Subject:Re: Documentation collaboration - best practices and tools used? From:Ryan Young <ryangyoung -at- gmail -dot- com> To:Lois Patterson <loisrpatterson -at- gmail -dot- com> Date:Tue, 4 Nov 2014 10:37:04 -0800
Lois, thanks for sharing this workflow. We are moving to DITA and we are
going to have to rely on developers and SMEs to contribute much of the
content. So this workflow sounds like a potentially good model for us.

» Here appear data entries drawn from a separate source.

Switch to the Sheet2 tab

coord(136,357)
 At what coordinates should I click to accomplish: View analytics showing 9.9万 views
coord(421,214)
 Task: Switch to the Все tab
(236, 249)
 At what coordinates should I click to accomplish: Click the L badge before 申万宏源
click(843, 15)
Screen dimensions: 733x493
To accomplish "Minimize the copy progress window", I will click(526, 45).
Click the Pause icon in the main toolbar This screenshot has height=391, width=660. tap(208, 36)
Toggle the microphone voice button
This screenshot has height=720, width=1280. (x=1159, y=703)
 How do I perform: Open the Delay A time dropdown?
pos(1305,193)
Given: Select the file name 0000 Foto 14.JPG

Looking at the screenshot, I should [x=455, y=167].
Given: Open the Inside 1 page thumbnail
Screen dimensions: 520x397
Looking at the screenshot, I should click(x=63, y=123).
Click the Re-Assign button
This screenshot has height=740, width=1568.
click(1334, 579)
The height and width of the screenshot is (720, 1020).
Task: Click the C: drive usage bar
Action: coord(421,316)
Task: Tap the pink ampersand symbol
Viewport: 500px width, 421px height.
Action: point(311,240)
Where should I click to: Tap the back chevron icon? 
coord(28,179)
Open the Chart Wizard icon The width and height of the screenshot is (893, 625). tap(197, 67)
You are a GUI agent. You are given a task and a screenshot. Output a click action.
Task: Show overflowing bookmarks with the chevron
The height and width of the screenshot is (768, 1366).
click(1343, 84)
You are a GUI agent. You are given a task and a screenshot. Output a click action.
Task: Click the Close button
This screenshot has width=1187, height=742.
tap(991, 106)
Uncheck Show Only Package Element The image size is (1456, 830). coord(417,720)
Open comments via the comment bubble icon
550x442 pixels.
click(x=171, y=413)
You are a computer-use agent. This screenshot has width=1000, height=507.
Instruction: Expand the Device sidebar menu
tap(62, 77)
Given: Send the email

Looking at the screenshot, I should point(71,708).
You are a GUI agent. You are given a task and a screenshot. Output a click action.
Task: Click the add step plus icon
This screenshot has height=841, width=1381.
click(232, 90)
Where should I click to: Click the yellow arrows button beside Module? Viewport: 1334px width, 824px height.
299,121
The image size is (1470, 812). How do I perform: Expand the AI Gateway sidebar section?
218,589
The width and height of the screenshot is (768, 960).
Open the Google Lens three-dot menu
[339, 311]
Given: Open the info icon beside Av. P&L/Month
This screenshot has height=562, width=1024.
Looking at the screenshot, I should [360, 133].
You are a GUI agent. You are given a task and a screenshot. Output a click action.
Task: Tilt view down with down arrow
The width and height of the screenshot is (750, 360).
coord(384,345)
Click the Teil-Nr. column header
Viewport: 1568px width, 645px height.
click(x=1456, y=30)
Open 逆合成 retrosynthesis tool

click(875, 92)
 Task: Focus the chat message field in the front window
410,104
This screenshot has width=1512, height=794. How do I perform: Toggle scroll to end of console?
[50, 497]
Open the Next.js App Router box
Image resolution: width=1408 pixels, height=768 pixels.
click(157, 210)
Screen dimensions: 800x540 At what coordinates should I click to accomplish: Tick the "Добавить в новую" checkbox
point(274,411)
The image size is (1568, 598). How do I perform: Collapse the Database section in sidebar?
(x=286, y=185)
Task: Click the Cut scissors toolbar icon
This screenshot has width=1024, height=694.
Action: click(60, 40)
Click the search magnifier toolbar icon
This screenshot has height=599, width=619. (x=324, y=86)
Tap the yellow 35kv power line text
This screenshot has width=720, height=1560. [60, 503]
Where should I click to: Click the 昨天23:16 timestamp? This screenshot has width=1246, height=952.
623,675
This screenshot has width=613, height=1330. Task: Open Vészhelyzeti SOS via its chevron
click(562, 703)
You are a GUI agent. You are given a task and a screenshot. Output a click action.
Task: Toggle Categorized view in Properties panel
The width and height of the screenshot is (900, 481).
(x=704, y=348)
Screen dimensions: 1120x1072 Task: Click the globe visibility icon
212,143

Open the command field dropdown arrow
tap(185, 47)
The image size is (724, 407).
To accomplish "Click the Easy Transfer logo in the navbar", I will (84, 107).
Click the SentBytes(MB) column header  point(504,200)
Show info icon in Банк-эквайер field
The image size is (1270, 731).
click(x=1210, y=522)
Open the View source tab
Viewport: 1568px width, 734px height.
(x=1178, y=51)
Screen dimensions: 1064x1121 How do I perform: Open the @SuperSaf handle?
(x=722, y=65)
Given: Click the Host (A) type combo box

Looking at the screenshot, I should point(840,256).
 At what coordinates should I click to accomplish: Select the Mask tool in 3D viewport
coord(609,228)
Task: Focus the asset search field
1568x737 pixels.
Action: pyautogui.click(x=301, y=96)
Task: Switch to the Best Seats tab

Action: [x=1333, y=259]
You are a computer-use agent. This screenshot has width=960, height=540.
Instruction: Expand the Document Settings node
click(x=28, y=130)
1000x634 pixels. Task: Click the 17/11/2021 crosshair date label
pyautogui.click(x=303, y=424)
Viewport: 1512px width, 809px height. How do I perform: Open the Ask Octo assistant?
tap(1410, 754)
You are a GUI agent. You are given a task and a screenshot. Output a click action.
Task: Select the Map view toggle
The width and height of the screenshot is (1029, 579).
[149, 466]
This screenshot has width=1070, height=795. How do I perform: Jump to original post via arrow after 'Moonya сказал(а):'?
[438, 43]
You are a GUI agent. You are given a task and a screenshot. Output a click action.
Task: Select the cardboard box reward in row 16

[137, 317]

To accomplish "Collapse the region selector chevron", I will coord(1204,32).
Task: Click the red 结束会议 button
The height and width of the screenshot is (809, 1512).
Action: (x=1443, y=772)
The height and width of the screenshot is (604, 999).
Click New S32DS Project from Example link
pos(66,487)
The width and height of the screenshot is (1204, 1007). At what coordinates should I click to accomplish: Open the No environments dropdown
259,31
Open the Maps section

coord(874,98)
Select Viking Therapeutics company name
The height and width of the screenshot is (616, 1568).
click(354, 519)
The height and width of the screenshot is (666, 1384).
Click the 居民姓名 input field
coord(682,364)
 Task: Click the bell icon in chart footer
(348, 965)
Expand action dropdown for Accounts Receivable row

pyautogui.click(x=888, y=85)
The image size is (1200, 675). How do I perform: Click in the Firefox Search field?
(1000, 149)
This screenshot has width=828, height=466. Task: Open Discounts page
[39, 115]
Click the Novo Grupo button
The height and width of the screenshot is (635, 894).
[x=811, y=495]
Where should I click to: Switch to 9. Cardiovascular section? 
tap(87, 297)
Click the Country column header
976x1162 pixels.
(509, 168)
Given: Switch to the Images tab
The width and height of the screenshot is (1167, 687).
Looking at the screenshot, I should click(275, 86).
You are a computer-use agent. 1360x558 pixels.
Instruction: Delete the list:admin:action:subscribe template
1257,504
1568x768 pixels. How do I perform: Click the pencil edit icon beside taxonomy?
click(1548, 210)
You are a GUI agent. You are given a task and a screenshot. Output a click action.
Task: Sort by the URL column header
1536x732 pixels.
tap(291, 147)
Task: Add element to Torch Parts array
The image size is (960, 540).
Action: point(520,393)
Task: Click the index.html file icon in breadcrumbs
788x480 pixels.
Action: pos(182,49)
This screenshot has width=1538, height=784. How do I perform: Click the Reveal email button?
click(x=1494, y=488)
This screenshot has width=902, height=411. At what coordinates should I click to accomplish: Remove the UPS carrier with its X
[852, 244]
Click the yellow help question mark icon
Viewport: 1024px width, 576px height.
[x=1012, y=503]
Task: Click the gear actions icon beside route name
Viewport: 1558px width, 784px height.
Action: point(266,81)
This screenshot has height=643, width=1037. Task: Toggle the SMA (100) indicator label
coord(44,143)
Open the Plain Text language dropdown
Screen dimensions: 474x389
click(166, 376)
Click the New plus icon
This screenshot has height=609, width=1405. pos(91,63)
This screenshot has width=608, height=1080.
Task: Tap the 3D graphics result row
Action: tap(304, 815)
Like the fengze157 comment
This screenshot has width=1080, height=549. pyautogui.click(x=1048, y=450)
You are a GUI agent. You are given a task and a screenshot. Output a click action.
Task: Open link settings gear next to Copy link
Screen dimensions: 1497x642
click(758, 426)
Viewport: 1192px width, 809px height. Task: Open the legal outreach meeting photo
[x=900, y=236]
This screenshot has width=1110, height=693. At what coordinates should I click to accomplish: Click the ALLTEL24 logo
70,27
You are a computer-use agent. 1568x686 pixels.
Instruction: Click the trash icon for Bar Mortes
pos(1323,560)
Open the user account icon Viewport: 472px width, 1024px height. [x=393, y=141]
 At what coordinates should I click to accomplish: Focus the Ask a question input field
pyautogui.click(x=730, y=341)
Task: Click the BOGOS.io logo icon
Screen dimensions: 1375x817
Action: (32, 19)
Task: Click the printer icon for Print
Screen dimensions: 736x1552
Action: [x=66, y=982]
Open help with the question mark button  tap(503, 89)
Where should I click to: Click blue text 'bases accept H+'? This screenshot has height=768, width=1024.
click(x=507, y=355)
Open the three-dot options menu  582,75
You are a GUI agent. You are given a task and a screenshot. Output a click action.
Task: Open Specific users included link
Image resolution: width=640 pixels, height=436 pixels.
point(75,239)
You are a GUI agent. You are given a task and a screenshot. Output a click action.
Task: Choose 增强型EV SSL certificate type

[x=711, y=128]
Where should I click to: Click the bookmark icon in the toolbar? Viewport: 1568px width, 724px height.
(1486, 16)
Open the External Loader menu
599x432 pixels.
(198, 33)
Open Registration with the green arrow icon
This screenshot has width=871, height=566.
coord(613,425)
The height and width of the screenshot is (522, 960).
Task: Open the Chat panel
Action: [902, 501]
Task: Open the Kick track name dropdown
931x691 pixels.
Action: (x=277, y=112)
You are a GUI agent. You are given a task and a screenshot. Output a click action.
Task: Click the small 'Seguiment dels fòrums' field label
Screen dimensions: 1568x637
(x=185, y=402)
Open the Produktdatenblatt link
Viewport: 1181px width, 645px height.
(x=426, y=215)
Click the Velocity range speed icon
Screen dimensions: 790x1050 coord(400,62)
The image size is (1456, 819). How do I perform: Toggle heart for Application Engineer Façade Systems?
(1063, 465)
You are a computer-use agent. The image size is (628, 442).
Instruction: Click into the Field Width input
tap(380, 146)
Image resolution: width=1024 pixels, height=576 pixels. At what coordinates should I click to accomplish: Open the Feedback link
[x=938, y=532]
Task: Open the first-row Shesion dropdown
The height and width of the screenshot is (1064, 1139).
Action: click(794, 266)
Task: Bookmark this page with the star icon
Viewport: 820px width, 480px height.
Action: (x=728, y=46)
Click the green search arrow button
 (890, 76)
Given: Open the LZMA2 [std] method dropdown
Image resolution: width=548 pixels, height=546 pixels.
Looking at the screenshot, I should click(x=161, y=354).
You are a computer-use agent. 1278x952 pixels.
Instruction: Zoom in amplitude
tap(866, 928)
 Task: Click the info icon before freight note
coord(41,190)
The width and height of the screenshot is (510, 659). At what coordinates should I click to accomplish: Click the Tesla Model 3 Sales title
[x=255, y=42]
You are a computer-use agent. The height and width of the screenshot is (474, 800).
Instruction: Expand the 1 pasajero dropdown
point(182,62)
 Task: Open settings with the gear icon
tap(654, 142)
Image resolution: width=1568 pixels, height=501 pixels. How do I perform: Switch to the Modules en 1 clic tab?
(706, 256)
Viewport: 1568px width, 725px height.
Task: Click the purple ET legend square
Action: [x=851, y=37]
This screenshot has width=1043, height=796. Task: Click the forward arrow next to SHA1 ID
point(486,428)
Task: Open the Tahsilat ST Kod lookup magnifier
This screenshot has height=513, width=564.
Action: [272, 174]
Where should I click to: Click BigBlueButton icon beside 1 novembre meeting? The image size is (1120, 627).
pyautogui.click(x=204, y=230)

What does your SVN repository structure look like? We are trying to
understand how to set up our git repository. Right now, each dev team has
their own repository that includes a "docs" directory. We're thinking that
we could set up a separate docs project or repository and pull in topics
there using DITA maps to assemble the topics into a guide (or whatever) and
generate the output (this would all be scripted). Very interested to hear
how you handle the assembly and generation part of the workflow.
-Ryan
On Mon, Nov 3, 2014 at 11:51 AM, Lois Patterson <loisrpatterson -at- gmail -dot- com>
wrote:
> I sympathize with what you are saying. Allowing (potentially) everyone
> direct access to the text and allowing everyone (potentially) to be part of
> the code review process is essential at my workplace.
>
> We have a workflow like this:
>
> Author (may be an SME or may be a technical writer or may be a developer)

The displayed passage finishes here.